# Scraping with Beautiful Soup

In [None]:
# http://www.nytimes.com/1983/04/24/arts/secular-requiems-death-as-public-art.html?pagewanted=all&mcubz=3 

In [79]:
import pandas as pd
from bs4 import BeautifulSoup
import requests

In [None]:
r = requests.get('https://en.wikipedia.org/wiki/Music_for_the_Requiem_Mass')
print(r.text[0:500])

In [None]:
soup = BeautifulSoup(r.text, 'html.parser')

In [None]:
results = soup.find_all('div')[60]#(class='div-col columns column-width')
results#.find_all('a')[22]['title']

In [None]:
full_list = []
renaissance = results.find_all('a')[1:30]
for name in renaissance:
    name = (name.text + ', Renaissance')
    print(name)
    full_list.append(name)

In [None]:
full_list

In [None]:
#df = pd.DataFrame(renaissance, columns=['Name', 'Period'])

In [None]:
baroque = results.find_all('li')[30:42]
for name in baroque:
    name = (name.text + ', Baroque')
    print(name)
    full_list.append(name)

In [None]:
#full_list

In [None]:
classical = results.find_all('li')[42:59]
for name in classical:
    name = (name.text + ', Classical')
    print(name)
    full_list.append(name)

In [None]:
full_list

In [None]:
romantic = results.find_all('li')[59:81]
for name in romantic:
    name = (name.text + ', Romantic')
    print(name)
    full_list.append(name)

In [None]:
twentiethcentury = results.find_all('li')[81:144]
for name in twentiethcentury:
    name = (name.text + ", 20th Century")
    print(name)
    full_list.append(name)

In [None]:
twentyfirst = results.find_all('li')[144:181]
for name in twentyfirst:
    name = (name.text + ", 21st Century")
    print(name)
    full_list.append(name)

In [None]:
full_list

# Applying a Tabular Structure to Scraped Data

In [None]:
df = pd.DataFrame(full_list, columns=['name'])
len(df)#['name'].str.contains('Renaissance')

In [None]:
ren = df[df['name'].str.contains('Renaissance')]
len(ren)

In [None]:
baroque = df[df['name'].str.contains('Baroque')]
len(baroque)

In [None]:
classical = df[df['name'].str.contains('Classical')]
len(classical)

In [None]:
romantic = df[df['name'].str.contains('Romantic')]
len(romantic)

In [None]:
twenty = df[df['name'].str.contains('20th Century')]
len(twenty)

In [None]:
twentyone = df[df['name'].str.contains('21st Century')]
len(twentyone)

In [None]:
#df.to_csv('created_requiem.csv', index=False,encoding='utf-8')

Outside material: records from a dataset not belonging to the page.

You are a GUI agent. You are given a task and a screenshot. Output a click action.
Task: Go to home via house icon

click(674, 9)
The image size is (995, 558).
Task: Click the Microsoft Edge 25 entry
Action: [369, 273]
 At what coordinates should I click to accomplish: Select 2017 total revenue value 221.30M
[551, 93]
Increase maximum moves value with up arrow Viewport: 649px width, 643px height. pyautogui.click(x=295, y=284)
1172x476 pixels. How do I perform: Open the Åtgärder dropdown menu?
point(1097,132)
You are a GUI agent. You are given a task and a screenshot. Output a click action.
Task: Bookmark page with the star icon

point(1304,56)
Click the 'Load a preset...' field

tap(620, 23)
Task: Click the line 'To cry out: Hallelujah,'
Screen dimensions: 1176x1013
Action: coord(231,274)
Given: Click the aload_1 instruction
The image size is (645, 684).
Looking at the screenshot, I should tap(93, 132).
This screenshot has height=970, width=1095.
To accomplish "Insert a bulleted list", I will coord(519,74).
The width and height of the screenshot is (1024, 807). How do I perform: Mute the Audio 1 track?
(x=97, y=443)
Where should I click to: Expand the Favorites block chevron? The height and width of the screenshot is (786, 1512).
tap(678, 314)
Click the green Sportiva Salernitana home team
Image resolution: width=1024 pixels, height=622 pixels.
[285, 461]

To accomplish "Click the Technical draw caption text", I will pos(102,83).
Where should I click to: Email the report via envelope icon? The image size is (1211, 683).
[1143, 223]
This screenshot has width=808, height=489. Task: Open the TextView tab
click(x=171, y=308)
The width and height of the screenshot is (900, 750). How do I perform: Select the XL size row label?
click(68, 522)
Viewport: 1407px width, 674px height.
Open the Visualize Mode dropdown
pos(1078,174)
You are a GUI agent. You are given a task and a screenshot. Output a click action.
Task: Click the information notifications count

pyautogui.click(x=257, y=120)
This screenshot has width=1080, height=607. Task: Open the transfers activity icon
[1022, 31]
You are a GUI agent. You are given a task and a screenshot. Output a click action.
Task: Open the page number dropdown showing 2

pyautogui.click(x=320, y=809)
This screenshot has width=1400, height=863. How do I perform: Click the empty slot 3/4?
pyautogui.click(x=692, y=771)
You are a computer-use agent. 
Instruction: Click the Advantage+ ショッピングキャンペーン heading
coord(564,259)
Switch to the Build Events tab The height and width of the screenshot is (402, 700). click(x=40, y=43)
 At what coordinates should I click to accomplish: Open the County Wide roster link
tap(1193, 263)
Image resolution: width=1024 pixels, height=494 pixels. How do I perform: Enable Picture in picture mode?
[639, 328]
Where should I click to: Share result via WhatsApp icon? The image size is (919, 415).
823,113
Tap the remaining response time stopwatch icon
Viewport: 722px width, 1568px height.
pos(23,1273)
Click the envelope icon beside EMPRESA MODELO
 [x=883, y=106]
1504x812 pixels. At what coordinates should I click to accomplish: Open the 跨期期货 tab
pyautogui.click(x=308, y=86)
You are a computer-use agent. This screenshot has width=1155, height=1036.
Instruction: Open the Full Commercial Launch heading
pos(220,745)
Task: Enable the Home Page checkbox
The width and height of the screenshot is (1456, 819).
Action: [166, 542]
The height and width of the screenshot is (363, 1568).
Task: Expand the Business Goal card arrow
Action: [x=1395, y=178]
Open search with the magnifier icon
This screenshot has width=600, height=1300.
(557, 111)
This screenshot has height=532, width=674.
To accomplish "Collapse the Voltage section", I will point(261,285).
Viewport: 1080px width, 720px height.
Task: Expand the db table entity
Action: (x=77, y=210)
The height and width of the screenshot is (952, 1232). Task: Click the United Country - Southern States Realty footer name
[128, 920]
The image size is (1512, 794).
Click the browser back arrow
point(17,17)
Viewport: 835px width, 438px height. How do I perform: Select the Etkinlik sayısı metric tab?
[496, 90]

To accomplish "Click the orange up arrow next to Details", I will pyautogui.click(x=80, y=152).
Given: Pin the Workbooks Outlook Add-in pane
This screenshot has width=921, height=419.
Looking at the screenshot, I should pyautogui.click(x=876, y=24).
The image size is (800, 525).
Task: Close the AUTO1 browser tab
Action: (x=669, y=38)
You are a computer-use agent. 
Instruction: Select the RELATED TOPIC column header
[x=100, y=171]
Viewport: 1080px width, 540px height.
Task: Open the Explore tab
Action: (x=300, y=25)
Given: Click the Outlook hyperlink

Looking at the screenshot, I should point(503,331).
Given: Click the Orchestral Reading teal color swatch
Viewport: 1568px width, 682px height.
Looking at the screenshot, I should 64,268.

# Finding patterns in new database (created by cleaning out portion of the requiem) 

In [80]:
df2 = pd.read_csv('requiem_cleaned - Sheet1.csv')

In [81]:
# http://pandas.pydata.org/pandas-docs/version/0.17.0/generated/pandas.DataFrame.fillna.html
df2.fillna(value=0, inplace=True)

In [82]:
df2['Period'].value_counts()

20th Century    60
Renaissance     35
21st Century    35
Romantic        20
Baroque         17
Classical       17
Portugal         1
Name: Period, dtype: int64

In [83]:
df2.columns

Index(['Name', 'Country', 'Period', 'Introit', 'Kyrie', 'Gradual', 'Tract',
       'Sequence/Dies Irae', 'Offertory', 'Sanctus', 'Benedictus', 'Agnus Dei',
       'Communion/lux aeterna', 'Lacrimosa', 'Pie Jesu', 'Libera Me',
       'In Paradisum', 'Other Texts', 'Commissioned'],
      dtype='object')

In [None]:
df2.groupby('Period')['Other Texts'].value_counts()
#This gives us what other texts were incorporated into Requiems per time period 

# Classical Requiems

In [87]:
df_classical = df2[df2['Period'] == 'Classical']

In [89]:
len(df_classical)

17

In [101]:
df_classical['In Paradisum'].sum()

1.0

## Romantic

In [102]:
df_romantic = df2[df2['Period'] == 'Romantic']

In [103]:
len(df_romantic)

20

In [118]:
df_romantic['In Paradisum'].sum()

1.0

### What Makes Up a 21st Century Requiem? 

In [None]:
df_21 = df2[df2['Period'] == '21st Century']
df_21.head(2)

In [None]:
len(df_21)

In [None]:
df_21['Introit'].sum()

In [None]:
df_21['Kyrie'].sum()

In [None]:
df_21['Gradual'].sum()

In [None]:
df_21['Tract'].sum()

In [None]:
df_21['Sequence/Dies Irae'].sum()

In [None]:
df_21['Offertory'].sum()

In [None]:
df_21['Sanctus'].sum()

In [None]:
df_21['Agnus Dei'].sum()

In [None]:
df_21['Communion/lux aeterna'].sum()

In [None]:
df_21['Pie Jesu'].sum()

In [None]:
df_21['Libera Me'].sum()

In [None]:
df_21['In Paradisum'].sum()

## What about 20th Century? 

In [None]:
df2

In [None]:
df_20 = df2[df2['Period'] == '20th Century']
df_20.head(2)

In [None]:
len(df_20)

In [None]:
df_20['Introit'].sum()

In [None]:
df_20['Kyrie'].sum()

In [None]:
df_20['Gradual'].sum()

In [None]:
df_20['Tract'].sum()

In [None]:
df_20['Sequence/Dies Irae'].sum()

In [None]:
df_20['Offertory'].sum()

In [None]:
df_20['Sanctus'].sum()

In [None]:
df_20['Agnus Dei'].sum()

In [None]:
df_20['Communion/lux aeterna'].sum()

In [None]:
df_20['Pie Jesu'].sum()

In [None]:
df_20['Libera Me'].sum()

In [None]:
df_20['In Paradisum'].sum()

In [None]:
df2.columns

In [None]:
df2['Period'].value_counts()

In [None]:
df2.loc['20th Century']

In [None]:
from sklearn.metrics.pairwise import cosine_similarity

In [None]:
df2.set_index('Period',inplace=True)

In [None]:
df2_new = df2[['Introit', 'Kyrie', 'Gradual','Tract','Sequence/Dies Irae','Offertory','Sanctus','Agnus Dei','Communion/lux aeterna','Pie Jesu', 'Libera Me','In Paradisum']]
df2_new

In [None]:
cosine_similarity(df2_new.values)

In [None]:
df2.T